[SET PROBLEM]
Copy the rows verbatim, beginning at the line that contains "Where should I click to: Pick the 11/28" and continuing through the line that contains "tap(323, 153)", both lines included.

[DATA SHOWN]
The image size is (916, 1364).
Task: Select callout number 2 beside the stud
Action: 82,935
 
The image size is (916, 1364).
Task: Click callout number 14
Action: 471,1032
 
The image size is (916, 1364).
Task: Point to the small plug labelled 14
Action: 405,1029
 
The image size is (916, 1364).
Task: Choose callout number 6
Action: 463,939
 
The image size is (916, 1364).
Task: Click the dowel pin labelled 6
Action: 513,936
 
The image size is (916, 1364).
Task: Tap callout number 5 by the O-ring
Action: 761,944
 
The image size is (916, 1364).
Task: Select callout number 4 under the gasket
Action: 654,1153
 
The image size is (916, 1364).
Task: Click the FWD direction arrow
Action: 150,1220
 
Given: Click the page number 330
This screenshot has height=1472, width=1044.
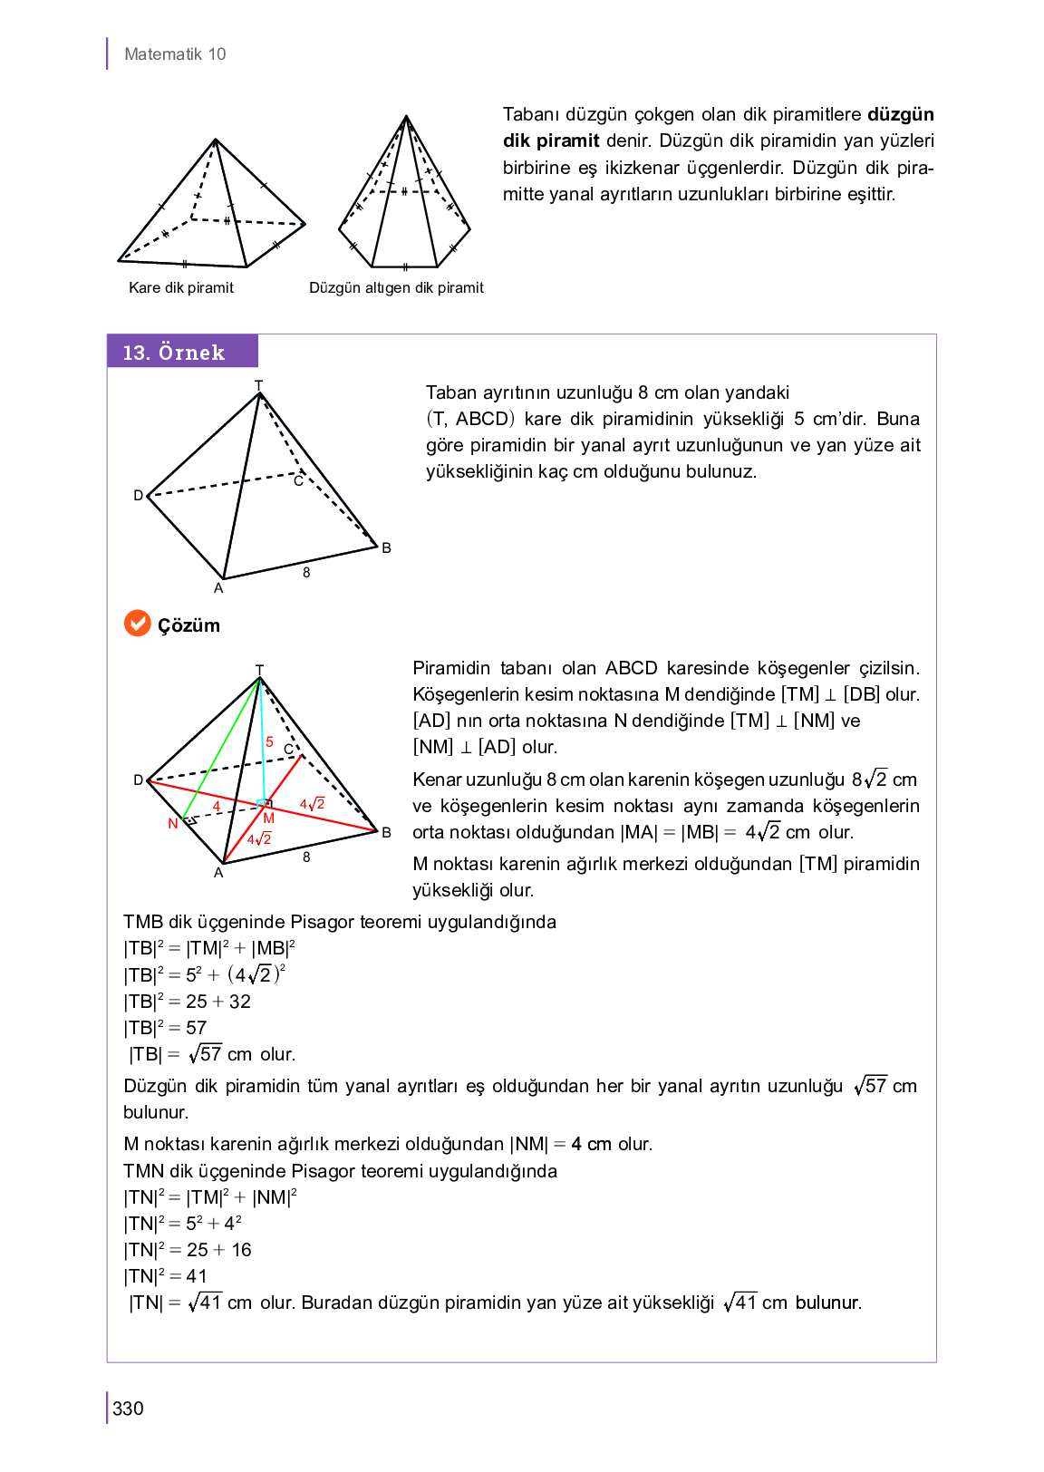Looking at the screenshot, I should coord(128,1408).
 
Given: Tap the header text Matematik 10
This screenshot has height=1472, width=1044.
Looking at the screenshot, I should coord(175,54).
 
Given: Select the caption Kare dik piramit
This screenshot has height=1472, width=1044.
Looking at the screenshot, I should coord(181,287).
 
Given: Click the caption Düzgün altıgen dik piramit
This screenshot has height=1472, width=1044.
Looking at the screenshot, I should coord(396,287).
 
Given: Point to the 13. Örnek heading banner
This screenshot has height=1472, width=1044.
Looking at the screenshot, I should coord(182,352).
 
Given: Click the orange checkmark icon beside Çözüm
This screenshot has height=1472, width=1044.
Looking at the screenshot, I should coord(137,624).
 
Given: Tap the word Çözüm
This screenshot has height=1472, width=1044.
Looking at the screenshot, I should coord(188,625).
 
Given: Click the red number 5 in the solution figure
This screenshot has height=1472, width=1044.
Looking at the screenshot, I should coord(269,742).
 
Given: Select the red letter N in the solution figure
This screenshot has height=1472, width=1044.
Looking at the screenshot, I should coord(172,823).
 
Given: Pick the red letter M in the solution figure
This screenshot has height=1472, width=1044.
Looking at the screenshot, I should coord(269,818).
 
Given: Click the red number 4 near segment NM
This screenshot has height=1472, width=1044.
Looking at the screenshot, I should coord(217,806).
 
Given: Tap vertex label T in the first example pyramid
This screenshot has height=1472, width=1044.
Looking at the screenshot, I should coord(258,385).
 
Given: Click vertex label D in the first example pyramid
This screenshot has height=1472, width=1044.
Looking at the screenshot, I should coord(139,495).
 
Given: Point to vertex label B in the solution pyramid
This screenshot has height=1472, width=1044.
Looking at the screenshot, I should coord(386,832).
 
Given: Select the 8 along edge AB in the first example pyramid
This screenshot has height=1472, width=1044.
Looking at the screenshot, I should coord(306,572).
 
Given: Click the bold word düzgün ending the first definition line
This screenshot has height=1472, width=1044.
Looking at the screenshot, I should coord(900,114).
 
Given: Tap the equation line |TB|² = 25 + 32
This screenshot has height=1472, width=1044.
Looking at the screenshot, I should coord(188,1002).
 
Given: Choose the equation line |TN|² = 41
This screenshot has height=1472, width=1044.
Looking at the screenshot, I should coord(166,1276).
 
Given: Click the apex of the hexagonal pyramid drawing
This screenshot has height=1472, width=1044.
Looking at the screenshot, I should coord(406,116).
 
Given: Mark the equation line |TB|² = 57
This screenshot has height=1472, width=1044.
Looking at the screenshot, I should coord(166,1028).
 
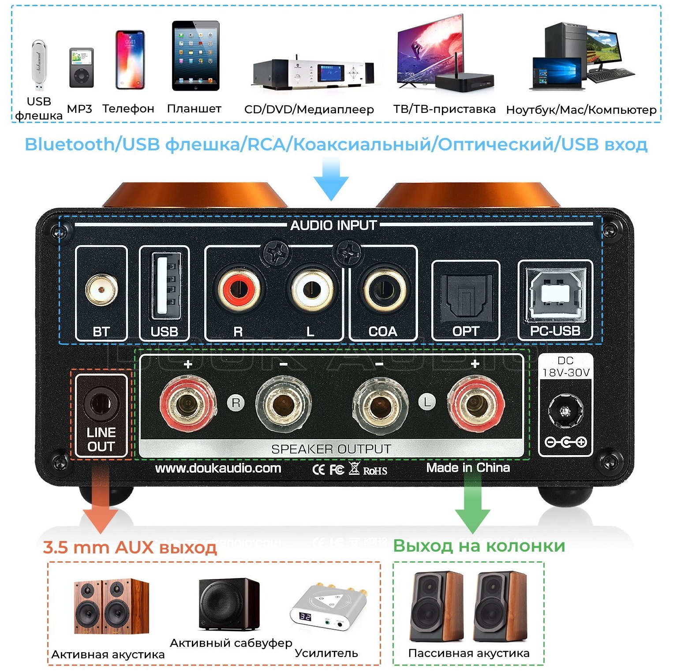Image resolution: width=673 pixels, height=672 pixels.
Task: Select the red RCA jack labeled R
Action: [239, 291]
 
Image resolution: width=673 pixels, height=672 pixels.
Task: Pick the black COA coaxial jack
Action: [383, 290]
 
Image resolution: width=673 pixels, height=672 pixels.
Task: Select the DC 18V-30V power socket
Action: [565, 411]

* * *

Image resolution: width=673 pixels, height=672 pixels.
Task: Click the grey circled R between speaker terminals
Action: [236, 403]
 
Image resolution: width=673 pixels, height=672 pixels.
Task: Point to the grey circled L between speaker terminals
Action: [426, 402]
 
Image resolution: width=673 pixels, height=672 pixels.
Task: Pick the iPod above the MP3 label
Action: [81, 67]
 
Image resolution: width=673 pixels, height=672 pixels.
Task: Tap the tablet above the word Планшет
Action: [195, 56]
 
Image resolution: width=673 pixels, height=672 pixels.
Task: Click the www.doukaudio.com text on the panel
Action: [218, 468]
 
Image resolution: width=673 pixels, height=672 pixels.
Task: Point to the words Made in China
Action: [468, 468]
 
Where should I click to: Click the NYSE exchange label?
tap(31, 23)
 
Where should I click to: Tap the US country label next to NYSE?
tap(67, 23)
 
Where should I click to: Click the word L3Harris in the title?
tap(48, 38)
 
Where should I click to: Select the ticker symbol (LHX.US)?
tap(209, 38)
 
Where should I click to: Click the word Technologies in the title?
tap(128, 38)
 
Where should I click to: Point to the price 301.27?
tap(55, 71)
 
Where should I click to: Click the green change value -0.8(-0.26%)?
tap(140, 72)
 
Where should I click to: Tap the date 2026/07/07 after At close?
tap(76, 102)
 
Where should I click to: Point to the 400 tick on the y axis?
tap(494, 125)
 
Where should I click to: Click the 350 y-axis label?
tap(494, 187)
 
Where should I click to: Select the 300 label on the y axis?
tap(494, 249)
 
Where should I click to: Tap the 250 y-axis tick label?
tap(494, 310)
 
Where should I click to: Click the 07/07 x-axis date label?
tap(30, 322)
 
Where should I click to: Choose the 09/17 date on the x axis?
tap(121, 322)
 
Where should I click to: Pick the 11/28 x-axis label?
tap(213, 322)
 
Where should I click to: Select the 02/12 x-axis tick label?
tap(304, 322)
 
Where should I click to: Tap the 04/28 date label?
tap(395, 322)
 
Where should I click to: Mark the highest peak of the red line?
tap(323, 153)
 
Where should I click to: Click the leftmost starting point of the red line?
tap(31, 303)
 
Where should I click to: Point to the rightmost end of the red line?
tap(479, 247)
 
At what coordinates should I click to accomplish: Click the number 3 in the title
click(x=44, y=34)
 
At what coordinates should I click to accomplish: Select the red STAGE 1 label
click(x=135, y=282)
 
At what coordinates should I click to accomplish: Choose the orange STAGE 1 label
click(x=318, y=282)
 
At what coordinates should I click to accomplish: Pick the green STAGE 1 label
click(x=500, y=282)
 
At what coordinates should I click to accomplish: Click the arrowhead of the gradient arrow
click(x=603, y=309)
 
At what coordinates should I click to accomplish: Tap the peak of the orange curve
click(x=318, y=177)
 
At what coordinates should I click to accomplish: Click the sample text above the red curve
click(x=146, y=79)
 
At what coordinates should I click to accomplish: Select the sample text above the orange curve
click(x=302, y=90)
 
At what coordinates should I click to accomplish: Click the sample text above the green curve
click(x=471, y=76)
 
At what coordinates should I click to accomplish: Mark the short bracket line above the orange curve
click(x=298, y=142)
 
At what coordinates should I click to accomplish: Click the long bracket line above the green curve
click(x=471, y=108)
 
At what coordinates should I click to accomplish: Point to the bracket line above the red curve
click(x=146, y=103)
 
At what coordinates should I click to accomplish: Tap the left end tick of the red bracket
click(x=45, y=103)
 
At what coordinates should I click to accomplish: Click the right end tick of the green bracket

* * *

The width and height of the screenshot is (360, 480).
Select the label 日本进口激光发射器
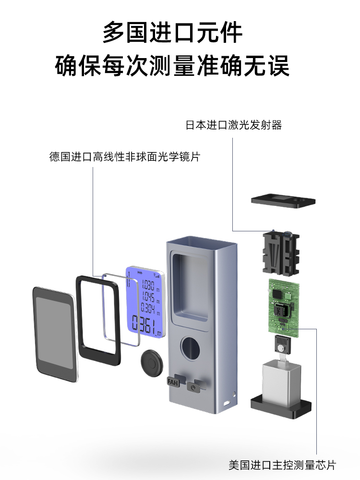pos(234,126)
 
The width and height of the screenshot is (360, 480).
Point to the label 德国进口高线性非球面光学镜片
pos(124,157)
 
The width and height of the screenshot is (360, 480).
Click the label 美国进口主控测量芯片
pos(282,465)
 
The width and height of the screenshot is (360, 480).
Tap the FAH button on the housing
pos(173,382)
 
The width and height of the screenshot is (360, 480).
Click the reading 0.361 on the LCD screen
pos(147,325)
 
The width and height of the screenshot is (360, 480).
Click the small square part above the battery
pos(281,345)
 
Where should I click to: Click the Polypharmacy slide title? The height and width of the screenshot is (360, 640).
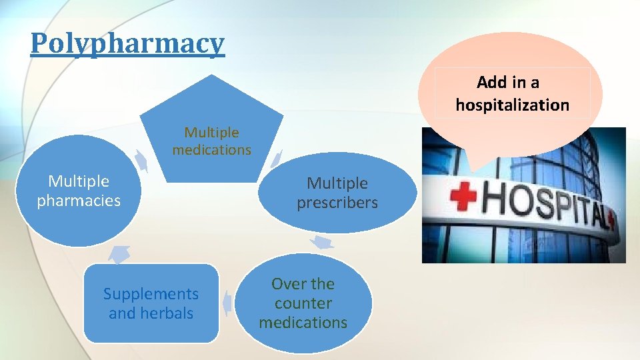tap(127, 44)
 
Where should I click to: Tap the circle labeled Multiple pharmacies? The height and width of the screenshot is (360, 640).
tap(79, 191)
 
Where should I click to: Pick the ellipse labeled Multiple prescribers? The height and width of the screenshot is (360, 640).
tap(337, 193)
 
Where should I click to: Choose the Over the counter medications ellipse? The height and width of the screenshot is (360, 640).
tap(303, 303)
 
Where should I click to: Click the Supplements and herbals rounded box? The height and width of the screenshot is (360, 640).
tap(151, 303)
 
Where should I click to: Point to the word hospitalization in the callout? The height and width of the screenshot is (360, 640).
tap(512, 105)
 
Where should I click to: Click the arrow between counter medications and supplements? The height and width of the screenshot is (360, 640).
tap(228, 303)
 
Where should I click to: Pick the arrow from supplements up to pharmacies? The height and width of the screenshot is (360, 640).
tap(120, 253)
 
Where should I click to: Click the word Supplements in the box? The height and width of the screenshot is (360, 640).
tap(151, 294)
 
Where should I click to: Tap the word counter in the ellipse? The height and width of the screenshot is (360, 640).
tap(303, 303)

[CORRECT ANSWER]
Where should I click to: Pick the 11/28 x-axis label?
tap(213, 322)
 
Where should I click to: Select the 02/12 x-axis tick label?
tap(304, 322)
 
Where should I click to: Tap the 04/28 date label?
tap(395, 322)
 
Where should I click to: Mark the highest peak of the red line?
tap(323, 153)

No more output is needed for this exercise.